Minnesota wants to end shorter school week
So they decided to give students Mondays off as a way to save on transportation costs.
Since then, the move has saved the district about $100,000 a year, or just more than one percent of its $9 million annual budget. But the shorter school week hasn’t hurt students academically because with longer school days, students spend more time in class than they did in a five-day week, Superintendent Deb Wanek said.
“The perception is if you go to a four-day school week that’s too bad; you’ve had to cut so much,” she said. “In reality we have a very strong program even with a four-day school week.”
The Pelican Rapids district is among 10 rural Minnesota districts that cut one day a week out of their schedules to save money. Other school district officials also say a four-day week schedule works well for students and their communities.
But Minnesota Department of Education officials would like to see the shortened weeks go the way of the one-room schoolhouse.
When Wanek asked the department last year for permission to use a four-day schedule for another three years, state Education Commissioner Brenda Cassellius approved the request only through this school year, and in a letter strongly suggested the district consider going back to a five-day week. Cassellius told five other Minnesota districts the same thing.
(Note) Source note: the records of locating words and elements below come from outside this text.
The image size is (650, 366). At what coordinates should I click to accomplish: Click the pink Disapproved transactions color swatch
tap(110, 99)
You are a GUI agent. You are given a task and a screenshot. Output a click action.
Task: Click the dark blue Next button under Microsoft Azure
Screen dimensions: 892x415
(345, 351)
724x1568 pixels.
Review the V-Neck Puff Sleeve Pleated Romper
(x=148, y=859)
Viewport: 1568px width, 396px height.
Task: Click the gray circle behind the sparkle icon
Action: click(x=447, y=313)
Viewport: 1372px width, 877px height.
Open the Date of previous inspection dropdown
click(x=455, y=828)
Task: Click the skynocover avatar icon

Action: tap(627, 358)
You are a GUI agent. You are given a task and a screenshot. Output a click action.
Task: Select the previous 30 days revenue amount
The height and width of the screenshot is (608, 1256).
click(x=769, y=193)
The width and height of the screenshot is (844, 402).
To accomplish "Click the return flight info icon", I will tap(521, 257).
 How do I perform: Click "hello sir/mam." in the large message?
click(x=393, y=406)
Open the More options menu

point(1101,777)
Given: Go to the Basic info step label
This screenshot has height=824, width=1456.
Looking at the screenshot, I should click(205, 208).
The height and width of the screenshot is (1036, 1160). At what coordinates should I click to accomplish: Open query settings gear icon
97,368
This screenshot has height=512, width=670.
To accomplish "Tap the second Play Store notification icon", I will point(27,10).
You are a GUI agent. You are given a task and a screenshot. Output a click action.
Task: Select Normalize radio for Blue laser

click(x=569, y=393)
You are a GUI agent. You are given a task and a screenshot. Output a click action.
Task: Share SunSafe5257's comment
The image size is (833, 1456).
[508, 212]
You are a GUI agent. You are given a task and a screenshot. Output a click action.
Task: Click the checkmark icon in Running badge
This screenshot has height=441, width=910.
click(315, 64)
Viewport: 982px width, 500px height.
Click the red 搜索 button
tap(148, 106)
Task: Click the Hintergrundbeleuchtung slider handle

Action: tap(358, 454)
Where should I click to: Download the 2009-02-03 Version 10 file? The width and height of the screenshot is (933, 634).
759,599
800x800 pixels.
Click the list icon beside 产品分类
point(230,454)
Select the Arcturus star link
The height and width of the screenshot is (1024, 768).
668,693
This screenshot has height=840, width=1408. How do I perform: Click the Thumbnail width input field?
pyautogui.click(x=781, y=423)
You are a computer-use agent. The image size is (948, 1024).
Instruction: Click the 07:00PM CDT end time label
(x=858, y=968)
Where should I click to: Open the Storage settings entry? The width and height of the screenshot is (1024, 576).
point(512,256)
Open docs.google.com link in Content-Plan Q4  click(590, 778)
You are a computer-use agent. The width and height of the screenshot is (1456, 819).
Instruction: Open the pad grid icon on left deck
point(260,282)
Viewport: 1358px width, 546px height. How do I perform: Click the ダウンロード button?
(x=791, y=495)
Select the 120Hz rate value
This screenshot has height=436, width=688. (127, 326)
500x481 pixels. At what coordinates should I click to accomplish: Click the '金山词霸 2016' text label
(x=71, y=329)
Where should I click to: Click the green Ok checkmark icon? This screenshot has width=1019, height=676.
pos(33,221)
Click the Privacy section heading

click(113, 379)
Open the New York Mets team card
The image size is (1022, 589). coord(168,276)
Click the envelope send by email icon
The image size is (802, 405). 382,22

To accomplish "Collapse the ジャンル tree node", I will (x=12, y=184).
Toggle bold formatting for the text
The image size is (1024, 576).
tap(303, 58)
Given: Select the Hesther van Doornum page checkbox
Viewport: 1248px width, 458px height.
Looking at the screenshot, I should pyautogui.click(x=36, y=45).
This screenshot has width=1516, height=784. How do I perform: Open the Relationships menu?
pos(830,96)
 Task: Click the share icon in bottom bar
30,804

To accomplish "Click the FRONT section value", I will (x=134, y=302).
“The commissioner is in this letter asking them to consider what is best for their students, to re-look at how their schedule and their finances and how it’s working for their community so that the choice is made with the best interest of students in mind,” department spokesperson Josh Collins said.”
State education officials say they will consider the pleas of districts that want to remain on a four-day week into the future.
But Collins said the department doesn’t favor four-day weeks, unless they improve the performance of students. He also said districts that dropped a day to save money a few years ago should be in better financial shape now because of $500 million in new education funds approved by lawmakers last Legislative session.
In Pelican Rapids, it’s the budget savings that has really sold Wanek on the four-day week.
“If we go back to a five-day school week, it is going to be a reduction in our fund balance,” she said. “We can’t maintain that kind of spending anymore.”
The district received a grant to offer childcare for younger students on Mondays. Students who are struggling can come in for tutoring that day as well.
Most families appreciate the three day weekend, Wanek said, because they can make doctor and dentist appointments without taking students out of school.
State education officials also want the Lake Superior School District in Two Harbors and Silver Bay to consider going back to a five-day week.
Superintendent Bill Crandall is worried the change could put the district in financial trouble in the future. The short week saves Lake Superior $250,000 a year.
Crandall thinks the decision on whether to select a four- or five-day decision should be left up to the community.
“We have local control,” he said. “We’d like to be able to meet the needs of our students based on what we see as a good fit for both our students and our community.”
This struggle over school schedules isn’t confined to Minnesota.
As of a few years ago, about 120 districts nationwide had four-day weeks, said Mike Griffith, a school finance consultant with the Denver-based Education Commission of the States. He said it’s hard to tell how many districts do so today because such schedules are not regularly tracked.
But in general, Griffith said, states are turning away from four-day weeks as tax revenue increases and budgets improve.
“They’re making it harder for districts to move to the four-day school week and they’re trying to prevent those at a five-day week from moving over to it,” he said.